Volumetric imaging: a potential tool to stage upper tract urothelial carcinoma.

To investigate whether volumetric imaging of tumor vasculature can be used to phenotypically characterize advanced upper tract urothelial carcinoma, and if this technique can distinguish aggressive invasive tumors from non-aggressive superficial ones.

In a pilot study, two TaG1 and two T3G3 formalin-fixed paraffin-embedded (FFPE) tumor samples were examined using the DIPCO pipeline (Tanaka et al. in Nature Biomed Eng 1(10):796-806. https://doi.org/10.1038/s41551-017-0139-0 , 2017). Briefly, punch biopsies of FFPE tumors were deparaffinized, cleared, immunolabeled with the vessel marker CD34 and imaged with a light-sheet microscope. Thereafter, the three-dimensional (3D) vasculature of the tumors was analyzed and characterized using a specialized image processing software.

We found that T3G3 tumors had increased CD34 density kurtosis and skewness compared to TaG1 tumors. This suggests that analysis of the 3D vasculature can distinguish between high-grade invasive and low-grade superficial tumors.

What to work on:
A) Render this sentence from the upper tract urothelial carcinoma text in Spanish: "This suggests that analysis of the 3D vasculature can distinguish between high-grade invasive and low-grade superficial tumors."
B) Write the passage that comes after the final sentence of the upper tract urothelial carcinoma text above.
The records below were drawn from a separate source.

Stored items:

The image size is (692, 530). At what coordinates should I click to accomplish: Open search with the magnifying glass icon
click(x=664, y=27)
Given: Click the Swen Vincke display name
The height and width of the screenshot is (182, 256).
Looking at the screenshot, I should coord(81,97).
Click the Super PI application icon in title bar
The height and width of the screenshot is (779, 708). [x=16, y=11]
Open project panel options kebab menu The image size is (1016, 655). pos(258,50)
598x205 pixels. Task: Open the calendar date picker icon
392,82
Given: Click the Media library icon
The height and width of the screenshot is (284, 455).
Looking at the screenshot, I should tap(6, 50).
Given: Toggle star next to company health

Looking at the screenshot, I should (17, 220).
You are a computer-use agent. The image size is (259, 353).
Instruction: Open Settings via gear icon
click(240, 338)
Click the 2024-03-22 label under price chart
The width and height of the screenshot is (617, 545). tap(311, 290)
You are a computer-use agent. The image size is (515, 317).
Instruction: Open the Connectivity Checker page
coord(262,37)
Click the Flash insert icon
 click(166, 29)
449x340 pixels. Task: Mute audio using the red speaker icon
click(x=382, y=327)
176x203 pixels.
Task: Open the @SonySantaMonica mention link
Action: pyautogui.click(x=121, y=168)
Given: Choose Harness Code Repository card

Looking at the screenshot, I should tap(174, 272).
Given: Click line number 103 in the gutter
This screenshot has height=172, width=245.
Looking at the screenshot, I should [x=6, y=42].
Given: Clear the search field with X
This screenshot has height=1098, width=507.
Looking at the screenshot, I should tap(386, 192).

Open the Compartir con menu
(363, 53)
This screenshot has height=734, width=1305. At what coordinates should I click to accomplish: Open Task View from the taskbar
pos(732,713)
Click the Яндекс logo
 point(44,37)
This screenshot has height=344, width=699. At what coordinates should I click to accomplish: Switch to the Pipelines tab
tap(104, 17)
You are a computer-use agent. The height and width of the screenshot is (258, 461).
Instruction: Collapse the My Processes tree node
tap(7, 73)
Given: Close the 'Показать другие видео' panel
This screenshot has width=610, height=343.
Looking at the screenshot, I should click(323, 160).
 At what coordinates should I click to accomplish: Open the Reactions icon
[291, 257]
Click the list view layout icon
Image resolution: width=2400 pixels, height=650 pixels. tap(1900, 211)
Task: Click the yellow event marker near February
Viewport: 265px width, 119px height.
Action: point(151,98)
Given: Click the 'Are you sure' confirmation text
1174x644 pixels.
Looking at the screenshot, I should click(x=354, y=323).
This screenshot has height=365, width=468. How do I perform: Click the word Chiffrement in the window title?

Results by task:
A) Esto sugiere que el análisis de la vasculatura 3D puede distinguir entre tumores invasivos de alto grado y tumores superficiales de bajo grado.

B)
Volumetric imaging of tumor samples may represent novel methodology that can complement conventional histopathology. Volumetric imaging enabled us to differentiate between invasive and non-invasive upper tract urothelial carcinoma. The method is of particular interest in diagnostic work-up of patients with upper tract urothelial carcinoma as previous findings indicate that volumetric imaging of vascular patterns could be used to differentiate superficial and invasive urothelial carcinoma, irrespective of if the tumor sample was deep or superficial. However, further and more extensive studies are required before this method can be applied clinically.

World journal of urology. 2019 Feb 28 [Epub ahead of print]

Alexandra Grahn, Nobuyuki Tanaka, Per Uhlén, Marianne Brehmer

Department of Oncology and Pathology, Karolinska Institutet, Stockholm, Sweden., Department of Urology, Keio University School of Medicine, Tokyo, Japan., Department of Medical Biochemistry and Biophysics, Karolinska Institutet, Solnavägen 9 (C0669), SE-171 77, Stockholm, Sweden., Division of Urology, Department of Clinical Sciences, Danderyd Hospital, Karolinska Institutet, Stockholm, Sweden. .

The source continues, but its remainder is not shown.